Written instruction —
Retype the items between the line containing "Given: Click cart icon on ASM Trading offer" and the line containing "pyautogui.click(x=801, y=414)", inclusive, reproducing each line precisely.
─── Data rows ───
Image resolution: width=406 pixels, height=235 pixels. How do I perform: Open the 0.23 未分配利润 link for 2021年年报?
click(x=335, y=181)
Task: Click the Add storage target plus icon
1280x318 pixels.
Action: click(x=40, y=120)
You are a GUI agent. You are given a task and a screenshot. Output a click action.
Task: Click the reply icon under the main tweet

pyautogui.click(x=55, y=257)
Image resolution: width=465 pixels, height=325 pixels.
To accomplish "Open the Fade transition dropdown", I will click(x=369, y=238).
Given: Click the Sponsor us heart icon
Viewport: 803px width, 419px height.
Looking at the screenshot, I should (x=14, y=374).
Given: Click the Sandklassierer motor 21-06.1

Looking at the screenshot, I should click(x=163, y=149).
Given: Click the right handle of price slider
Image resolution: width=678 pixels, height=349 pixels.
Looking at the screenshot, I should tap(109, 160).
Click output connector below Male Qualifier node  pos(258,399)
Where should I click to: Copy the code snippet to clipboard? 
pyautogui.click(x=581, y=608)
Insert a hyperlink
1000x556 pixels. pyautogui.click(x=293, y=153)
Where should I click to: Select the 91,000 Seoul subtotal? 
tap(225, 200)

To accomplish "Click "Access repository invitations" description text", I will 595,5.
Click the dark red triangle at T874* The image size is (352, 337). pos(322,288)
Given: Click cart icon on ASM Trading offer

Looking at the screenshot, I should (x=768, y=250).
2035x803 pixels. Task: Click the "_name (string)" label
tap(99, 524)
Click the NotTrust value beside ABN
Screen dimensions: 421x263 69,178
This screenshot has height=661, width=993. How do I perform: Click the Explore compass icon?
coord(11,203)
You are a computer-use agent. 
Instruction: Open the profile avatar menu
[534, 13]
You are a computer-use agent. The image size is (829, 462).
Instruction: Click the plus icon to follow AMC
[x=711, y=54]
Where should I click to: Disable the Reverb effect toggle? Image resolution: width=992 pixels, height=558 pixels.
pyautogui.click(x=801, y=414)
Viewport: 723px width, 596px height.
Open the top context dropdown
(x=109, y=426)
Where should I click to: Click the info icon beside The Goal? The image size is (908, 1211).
───
Written solution —
Given: Click cart icon on ASM Trading offer

Looking at the screenshot, I should (x=768, y=250).
2035x803 pixels. Task: Click the "_name (string)" label
tap(99, 524)
Click the NotTrust value beside ABN
Screen dimensions: 421x263 69,178
This screenshot has height=661, width=993. How do I perform: Click the Explore compass icon?
coord(11,203)
You are a computer-use agent. 
Instruction: Open the profile avatar menu
[534, 13]
You are a computer-use agent. The image size is (829, 462).
Instruction: Click the plus icon to follow AMC
[x=711, y=54]
Where should I click to: Disable the Reverb effect toggle? Image resolution: width=992 pixels, height=558 pixels.
pyautogui.click(x=801, y=414)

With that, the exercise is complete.